Hacer de la tristeza un pasaje y no un lugar, creo ahí está la sutil pero desgarradora diferencia. ¿Acaso no es eso una separación?
¿Cómo producir esa variación necesaria sobre la sensación de malestar? ¿Es acaso la salud mental un privilegio de quienes tienen los recursos simbólicos para hacerlo?
Porque tenemos el derecho a estar un poco mal, corridxs, deprimidxs, sin ganas, asustadxs, locxs, solxs, tristes. Porque la posibilidad de hacerlo es parte de poder tener una vida vivible.
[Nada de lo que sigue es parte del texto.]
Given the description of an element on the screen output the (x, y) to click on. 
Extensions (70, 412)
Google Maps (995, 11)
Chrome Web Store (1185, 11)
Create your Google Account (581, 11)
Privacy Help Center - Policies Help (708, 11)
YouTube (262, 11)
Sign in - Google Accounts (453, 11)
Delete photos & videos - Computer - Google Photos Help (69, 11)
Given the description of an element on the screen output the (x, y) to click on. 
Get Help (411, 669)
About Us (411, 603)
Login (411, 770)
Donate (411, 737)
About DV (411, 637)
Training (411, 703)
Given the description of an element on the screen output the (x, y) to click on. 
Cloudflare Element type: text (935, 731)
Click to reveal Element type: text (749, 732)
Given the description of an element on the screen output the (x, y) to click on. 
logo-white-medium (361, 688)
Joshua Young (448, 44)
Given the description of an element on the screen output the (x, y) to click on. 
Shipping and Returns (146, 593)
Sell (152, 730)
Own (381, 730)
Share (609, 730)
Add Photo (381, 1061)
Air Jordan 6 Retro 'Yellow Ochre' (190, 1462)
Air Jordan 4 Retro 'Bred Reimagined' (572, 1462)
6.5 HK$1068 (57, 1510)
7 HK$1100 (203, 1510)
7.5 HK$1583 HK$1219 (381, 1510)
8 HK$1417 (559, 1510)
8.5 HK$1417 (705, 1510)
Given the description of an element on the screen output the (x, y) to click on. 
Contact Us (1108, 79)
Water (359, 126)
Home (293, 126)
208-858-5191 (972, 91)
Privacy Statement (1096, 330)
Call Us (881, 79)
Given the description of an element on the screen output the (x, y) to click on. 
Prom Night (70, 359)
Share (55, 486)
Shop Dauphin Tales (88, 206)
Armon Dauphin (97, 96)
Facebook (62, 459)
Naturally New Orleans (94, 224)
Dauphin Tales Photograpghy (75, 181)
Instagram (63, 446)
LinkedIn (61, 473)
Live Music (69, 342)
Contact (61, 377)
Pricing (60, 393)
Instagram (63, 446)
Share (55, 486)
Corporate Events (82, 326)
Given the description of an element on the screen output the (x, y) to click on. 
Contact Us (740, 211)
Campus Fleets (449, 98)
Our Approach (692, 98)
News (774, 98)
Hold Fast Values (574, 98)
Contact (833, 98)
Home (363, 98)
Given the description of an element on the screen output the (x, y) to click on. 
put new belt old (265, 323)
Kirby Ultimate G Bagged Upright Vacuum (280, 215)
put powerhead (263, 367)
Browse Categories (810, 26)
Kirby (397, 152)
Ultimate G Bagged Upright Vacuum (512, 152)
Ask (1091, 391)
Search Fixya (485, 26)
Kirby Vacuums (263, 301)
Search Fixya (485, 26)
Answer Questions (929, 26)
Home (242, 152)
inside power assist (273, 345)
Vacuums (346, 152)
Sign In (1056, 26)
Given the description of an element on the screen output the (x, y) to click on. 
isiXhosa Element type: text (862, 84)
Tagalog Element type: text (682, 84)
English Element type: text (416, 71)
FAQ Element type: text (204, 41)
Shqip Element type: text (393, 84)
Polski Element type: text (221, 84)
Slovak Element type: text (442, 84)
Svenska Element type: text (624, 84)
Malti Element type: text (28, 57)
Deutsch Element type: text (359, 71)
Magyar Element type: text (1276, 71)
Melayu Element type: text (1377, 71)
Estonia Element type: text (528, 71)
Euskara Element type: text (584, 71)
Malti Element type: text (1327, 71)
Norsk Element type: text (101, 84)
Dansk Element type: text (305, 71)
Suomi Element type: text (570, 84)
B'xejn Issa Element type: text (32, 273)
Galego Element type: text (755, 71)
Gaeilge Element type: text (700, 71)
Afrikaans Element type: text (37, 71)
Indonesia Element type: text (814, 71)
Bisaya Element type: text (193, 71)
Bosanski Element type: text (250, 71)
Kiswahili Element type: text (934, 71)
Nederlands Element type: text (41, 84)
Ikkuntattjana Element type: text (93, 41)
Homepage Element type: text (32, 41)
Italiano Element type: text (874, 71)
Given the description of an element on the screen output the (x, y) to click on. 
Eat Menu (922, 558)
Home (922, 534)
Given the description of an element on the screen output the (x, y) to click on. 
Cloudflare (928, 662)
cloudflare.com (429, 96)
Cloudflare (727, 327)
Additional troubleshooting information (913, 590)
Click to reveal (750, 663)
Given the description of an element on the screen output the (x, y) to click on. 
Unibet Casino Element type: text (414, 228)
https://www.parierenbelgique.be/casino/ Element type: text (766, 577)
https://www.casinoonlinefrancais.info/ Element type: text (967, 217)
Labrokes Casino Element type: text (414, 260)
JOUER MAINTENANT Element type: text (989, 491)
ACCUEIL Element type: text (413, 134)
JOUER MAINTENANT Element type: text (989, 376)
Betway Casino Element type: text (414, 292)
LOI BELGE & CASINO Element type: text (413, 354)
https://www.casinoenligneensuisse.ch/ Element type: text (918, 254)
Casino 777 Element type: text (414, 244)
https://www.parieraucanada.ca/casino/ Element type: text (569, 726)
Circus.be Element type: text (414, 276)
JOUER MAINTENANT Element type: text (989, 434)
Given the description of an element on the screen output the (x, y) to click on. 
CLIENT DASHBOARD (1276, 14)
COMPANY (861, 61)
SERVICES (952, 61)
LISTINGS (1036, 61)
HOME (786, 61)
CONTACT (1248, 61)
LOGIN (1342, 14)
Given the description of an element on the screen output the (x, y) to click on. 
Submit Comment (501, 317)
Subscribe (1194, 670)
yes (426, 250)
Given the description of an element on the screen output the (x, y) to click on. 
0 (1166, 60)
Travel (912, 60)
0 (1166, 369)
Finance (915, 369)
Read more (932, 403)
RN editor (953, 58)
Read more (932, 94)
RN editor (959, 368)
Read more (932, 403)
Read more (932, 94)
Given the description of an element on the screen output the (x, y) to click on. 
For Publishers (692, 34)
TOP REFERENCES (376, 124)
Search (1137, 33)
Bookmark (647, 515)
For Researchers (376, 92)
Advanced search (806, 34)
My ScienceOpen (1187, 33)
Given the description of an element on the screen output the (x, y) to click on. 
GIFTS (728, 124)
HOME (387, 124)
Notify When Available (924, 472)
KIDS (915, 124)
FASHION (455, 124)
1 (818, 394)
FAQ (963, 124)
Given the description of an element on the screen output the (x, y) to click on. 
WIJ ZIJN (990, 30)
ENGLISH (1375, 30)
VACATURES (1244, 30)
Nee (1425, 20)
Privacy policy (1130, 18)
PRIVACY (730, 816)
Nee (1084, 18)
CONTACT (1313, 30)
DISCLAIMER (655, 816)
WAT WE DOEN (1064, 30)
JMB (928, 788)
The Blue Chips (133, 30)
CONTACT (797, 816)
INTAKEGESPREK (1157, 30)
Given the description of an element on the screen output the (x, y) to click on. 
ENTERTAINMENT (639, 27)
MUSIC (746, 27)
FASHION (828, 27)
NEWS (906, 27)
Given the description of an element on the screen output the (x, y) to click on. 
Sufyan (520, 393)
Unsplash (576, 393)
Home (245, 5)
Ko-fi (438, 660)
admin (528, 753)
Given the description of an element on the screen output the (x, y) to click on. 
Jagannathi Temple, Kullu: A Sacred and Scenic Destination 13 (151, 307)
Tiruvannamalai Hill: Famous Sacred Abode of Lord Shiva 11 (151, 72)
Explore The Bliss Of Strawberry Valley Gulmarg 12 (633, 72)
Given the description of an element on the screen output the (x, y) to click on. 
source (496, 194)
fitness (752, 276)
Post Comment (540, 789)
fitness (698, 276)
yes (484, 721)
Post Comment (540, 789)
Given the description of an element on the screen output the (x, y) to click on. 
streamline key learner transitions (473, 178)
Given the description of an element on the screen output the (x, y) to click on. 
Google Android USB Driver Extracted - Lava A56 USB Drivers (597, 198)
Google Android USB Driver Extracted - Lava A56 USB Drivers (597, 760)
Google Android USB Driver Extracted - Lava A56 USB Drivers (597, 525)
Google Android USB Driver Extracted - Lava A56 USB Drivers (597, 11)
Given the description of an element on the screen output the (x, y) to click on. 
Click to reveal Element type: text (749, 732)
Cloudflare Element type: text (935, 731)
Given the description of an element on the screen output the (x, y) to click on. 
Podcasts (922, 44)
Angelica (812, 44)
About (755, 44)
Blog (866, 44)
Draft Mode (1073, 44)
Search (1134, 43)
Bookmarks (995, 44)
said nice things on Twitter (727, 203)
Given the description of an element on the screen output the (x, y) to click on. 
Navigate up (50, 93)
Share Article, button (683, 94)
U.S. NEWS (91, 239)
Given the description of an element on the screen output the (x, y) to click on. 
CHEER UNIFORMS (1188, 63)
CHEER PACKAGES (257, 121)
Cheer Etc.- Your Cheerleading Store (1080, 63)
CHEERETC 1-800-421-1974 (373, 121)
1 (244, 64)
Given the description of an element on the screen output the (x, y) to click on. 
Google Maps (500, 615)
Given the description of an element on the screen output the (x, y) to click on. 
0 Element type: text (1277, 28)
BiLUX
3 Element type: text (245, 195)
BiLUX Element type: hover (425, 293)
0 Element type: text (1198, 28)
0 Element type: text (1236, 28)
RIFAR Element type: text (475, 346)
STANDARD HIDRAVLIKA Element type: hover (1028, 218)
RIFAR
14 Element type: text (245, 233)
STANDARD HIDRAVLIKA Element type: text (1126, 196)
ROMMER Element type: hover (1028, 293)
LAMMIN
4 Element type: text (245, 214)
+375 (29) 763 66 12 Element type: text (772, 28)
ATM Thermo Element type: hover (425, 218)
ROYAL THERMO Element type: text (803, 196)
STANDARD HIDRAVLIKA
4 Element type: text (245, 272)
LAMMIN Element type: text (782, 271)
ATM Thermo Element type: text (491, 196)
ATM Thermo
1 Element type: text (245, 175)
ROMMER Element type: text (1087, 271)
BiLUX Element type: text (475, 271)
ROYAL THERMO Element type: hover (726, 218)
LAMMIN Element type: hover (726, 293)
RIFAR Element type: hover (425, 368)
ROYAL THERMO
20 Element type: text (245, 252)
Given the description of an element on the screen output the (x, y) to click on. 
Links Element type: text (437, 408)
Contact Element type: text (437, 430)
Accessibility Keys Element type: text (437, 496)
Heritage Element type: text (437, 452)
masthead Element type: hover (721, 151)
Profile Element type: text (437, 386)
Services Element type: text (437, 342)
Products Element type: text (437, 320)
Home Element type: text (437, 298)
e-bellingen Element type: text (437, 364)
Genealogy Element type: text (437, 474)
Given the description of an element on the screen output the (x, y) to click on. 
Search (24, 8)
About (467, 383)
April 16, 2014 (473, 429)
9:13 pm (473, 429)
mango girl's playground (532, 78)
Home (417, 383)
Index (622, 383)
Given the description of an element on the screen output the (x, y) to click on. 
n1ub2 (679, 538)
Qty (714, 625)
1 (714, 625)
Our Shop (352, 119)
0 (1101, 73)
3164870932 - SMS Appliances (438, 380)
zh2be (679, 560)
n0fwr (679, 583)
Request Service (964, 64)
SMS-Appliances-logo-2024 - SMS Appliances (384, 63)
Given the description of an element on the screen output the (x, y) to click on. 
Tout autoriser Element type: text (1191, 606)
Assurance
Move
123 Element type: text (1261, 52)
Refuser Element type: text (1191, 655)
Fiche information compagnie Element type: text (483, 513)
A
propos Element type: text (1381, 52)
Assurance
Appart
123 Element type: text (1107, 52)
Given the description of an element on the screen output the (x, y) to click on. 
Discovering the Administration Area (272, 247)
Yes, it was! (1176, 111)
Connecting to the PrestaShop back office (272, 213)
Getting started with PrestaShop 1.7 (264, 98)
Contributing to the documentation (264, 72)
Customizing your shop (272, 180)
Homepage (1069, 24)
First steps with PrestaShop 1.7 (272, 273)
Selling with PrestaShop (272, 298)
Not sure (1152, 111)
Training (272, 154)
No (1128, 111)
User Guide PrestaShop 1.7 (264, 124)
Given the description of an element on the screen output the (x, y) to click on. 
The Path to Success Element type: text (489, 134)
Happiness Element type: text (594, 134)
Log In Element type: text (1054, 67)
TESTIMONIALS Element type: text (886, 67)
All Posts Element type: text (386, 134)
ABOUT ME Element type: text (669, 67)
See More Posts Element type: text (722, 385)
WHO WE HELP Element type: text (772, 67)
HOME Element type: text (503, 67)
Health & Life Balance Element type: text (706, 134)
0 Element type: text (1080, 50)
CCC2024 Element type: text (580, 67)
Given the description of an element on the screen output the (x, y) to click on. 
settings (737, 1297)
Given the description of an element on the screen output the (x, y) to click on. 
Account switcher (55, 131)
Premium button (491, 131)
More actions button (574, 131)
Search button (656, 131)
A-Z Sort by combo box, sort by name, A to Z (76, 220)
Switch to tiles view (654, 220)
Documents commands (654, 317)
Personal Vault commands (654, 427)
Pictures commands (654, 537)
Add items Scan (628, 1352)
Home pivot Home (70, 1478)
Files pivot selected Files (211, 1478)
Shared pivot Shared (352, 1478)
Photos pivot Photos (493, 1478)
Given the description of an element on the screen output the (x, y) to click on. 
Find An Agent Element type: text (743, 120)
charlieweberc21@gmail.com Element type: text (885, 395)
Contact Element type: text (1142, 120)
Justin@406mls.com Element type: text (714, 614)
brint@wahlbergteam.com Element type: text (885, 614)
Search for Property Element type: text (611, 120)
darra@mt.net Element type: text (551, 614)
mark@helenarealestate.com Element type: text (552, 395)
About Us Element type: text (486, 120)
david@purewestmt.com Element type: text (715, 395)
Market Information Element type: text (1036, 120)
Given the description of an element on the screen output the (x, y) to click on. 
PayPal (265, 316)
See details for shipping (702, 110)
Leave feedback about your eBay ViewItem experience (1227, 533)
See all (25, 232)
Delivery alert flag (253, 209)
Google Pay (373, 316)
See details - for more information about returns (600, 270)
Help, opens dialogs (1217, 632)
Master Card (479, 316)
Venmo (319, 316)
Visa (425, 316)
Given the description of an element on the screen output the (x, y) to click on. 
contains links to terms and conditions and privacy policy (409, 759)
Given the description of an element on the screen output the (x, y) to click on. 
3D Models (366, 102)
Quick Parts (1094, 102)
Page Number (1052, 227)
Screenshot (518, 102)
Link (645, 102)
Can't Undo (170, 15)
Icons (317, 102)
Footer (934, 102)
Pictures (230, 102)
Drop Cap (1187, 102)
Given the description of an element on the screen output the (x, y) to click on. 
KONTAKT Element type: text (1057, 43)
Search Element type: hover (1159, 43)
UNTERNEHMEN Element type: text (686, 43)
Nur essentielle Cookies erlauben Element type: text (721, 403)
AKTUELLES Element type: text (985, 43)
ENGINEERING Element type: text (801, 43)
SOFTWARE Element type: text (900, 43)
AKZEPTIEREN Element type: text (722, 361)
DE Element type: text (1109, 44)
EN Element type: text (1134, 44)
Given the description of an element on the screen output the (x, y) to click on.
La posibilidad también de encontrarnos fuera de nosotrxs, siendo otrxs, con otros cuerpos, otras formas, otros pensamientos, otras maneras de habitar y hacer mundo. Sorprendernos de quien podemos ser. No como obligatoriedad, sino como devenir ético.
No se puede pensar en las afectaciones de un cuerpo sin poder ver que otros cuerpos y otras fuerzas afectan a su alrededor. No hay una vida posible sin otras vidas que acompañen o armen una red de significados compartidos. ¿Cómo hace el sujeto para sostenerse? En ese discurso del yo-individual, se sostienen los que encuentran una negación para esquivar al terror.
La salud entonces se convierte en un tema político, porque es un tema sobre la ética de la vida. ¿Cómo, con quiénes, de qué manera, y qué vida queremos producir?
Y entonces, la pregunta como brújula: ¿Se puede hacer de la fragilidad una estrategia y política colectiva?